The byproducts of the sawmill process can be used for all kinds of applications. The bark is chewed up and sold as mulch to be used in landscaping projects. Sawdust can be used as bedding for animals on farms and in zoos. The slab ends are chipped and then sent off to make paper, and pine mills are dried out, saved, and then sold as bedding for horses. By using sawmill products, not one bit of wood gets wasted.
Lifeblood of an Industry
Whereas in the past sawmill products were an afterthought, today they are often the primary moneymaker for a lumber mill. As the lumber industry becomes internationally competitive and American companies struggle to compete with foreign brands that do not have the same regulatory burdens, tax codes, and safety requirements that are in place in the United States, these lumber mills have turned to creativity and efficiency to stay competitive. Finding something to do with every last bit of the wood keeps the industry alive.
Maintaining the Forests
The lumber industry is as interested in sustainable harvesting as anyone else. If the forests disappear, so does their livelihood. As a result, it has been common practice for years for the lumber industry to plant five trees for every one tree harvested; a practice which has been so successful that today there are more trees dotting the American landscape than there were when the country was founded.

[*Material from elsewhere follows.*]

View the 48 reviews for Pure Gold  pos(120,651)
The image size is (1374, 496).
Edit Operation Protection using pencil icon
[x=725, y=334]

Diversification For the Long-Haul
Another benefit of branching out to find uses for sawmill products and other less valuable parts of the boards is the it allows the lumber industry to diversify. Diversification means that it’s possible to survive lean times, because when one area is on a downturn, another product might be selling well.
In the industry, the term is “getting six feet of product out of five feet of board.” Through finding a way to use every piece of the wood, it’s possible for lumber mills to do just. that.